> _元の文章_
◇ ◇ ◇
アル中の脳内日記

アル中親父による一人雑談ブログ

狭山の黒い闇に触れる 962

【公判調書3011丁〜】

                  「第五十六回公判調書(供述)」

証人=遠藤  三(かつ)・七十歳

                                           *

松本弁護人=「それから証人は福地弁護人からの質問に対して、五月二日の夜、佐野屋前の張込みに加わったと仰いましたね」

証人=「はい」

松本弁護人=「証人はこの時は、この捜査の、まあかなり中心的な位置におられたんでしょう。あなたが最高という意味じゃないんですよ、中心的にいろいろな張込み計画を立てたりするという意味です」
◇ ◇ ◇
> _やること_
(a) この公判調書で、証人が佐野屋前の張込みに加わったのはいつの夜ですか。
(b) 公判調書の「狭山の黒い闇に触れる 962」から「みに加わったと仰いましたね」」までを、一字も変えずに抜き出してください。
(c) 公判調書の最後のやり取りに続けて、その先を書いてください。

> _項目一覧_
◇ ◇ ◇
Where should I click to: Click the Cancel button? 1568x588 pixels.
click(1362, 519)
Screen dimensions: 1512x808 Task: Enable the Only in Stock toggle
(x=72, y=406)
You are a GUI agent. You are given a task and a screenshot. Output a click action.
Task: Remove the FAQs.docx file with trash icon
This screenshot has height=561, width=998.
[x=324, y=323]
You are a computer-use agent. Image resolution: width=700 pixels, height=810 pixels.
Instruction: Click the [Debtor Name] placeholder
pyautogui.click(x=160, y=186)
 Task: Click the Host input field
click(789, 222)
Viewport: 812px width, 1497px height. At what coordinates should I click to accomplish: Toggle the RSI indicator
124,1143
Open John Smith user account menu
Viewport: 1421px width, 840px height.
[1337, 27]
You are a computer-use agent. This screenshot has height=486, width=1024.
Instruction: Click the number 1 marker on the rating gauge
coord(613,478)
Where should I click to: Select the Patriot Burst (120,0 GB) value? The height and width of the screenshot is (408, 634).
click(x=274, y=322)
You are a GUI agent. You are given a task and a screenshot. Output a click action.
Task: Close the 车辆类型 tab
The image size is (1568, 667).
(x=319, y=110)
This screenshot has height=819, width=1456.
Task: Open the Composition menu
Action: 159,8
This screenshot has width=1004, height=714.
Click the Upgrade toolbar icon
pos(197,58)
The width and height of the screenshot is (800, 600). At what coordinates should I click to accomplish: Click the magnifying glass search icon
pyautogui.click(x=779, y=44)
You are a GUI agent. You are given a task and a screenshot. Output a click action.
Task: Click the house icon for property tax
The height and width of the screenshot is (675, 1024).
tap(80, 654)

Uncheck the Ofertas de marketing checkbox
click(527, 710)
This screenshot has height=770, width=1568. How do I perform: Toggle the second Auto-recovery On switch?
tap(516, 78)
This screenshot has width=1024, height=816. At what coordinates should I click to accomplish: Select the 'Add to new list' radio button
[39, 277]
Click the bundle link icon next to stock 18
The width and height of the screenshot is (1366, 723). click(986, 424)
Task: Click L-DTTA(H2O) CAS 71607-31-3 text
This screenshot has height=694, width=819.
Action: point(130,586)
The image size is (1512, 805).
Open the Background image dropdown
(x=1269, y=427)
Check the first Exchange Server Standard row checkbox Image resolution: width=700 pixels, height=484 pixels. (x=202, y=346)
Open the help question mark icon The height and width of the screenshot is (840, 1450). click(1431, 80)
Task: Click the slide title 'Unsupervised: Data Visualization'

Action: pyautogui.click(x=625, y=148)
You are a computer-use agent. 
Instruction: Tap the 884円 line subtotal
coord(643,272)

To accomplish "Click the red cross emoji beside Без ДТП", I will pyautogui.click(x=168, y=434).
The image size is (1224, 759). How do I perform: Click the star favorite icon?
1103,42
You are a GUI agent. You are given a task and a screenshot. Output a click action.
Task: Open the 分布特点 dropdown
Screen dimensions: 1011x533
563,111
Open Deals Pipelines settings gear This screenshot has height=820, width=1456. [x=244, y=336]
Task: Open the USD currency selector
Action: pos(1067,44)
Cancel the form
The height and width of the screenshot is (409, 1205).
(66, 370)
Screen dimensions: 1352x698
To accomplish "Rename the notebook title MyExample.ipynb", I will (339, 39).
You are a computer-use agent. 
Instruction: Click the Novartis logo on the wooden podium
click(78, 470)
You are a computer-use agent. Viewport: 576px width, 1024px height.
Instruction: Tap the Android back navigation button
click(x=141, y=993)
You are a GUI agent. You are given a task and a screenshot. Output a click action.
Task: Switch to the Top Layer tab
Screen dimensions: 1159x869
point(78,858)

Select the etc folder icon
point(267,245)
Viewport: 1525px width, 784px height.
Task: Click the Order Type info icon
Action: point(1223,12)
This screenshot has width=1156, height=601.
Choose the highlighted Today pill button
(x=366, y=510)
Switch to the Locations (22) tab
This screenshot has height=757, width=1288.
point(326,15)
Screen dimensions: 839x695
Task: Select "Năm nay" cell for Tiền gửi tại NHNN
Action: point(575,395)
◇ ◇ ◇
> _答え_
(a) 五月二日の夜です。

(b)
狭山の黒い闇に触れる 962

【公判調書3011丁〜】

                  「第五十六回公判調書(供述)」

証人=遠藤  三(かつ)・七十歳

                                           *

松本弁護人=「それから証人は福地弁護人からの質問に対して、五月二日の夜、佐野屋前の張込みに加わったと仰いましたね」

(c)
証人=「中心的というよりも、中心的な人物という者はもっとほかに上司として仰いだ人間がたくさんおったわけですから、経験は勿論、年数からいくと言うと私のほうが皆さんよりも多かったというようなものの、計画、その他については階級的にもっと上の人がやったわけです」

松本弁護人=「県警本部の捜査一課でいうとあなたの位置は何番目になるんですか」

証人=「課長がおりますね」

松本弁護人=「誰ですか」

証人=「当時、飯塚警視じゃなかったでしょうか。刑事部長が中さん、係長が私」

松本弁護人=「あなたは捜査係長だったんですか」

証人=「ええ、そうです」

松本弁護人=「それじゃまあ、捜査一課というのは大体何をするところですか」

証人=「私の立場からいうと強行犯凶悪犯を」

松本弁護人=「そうするとその係長といえばあなたが一番実際には課長を補佐しながら全体の係の人間を指揮していくという立場におられるんでしょう」

証人=「日頃の立場はそうかも知れませんが、当時の立場ではそうではなかったですね。早い話が中刑事部長が頭になっていて、私等はずっとまあ下のほうで仕事をしておった関係から、とにかく細部にわたるいろいろな関係については全部が全部タッチしたというわけにはいきませんのですね」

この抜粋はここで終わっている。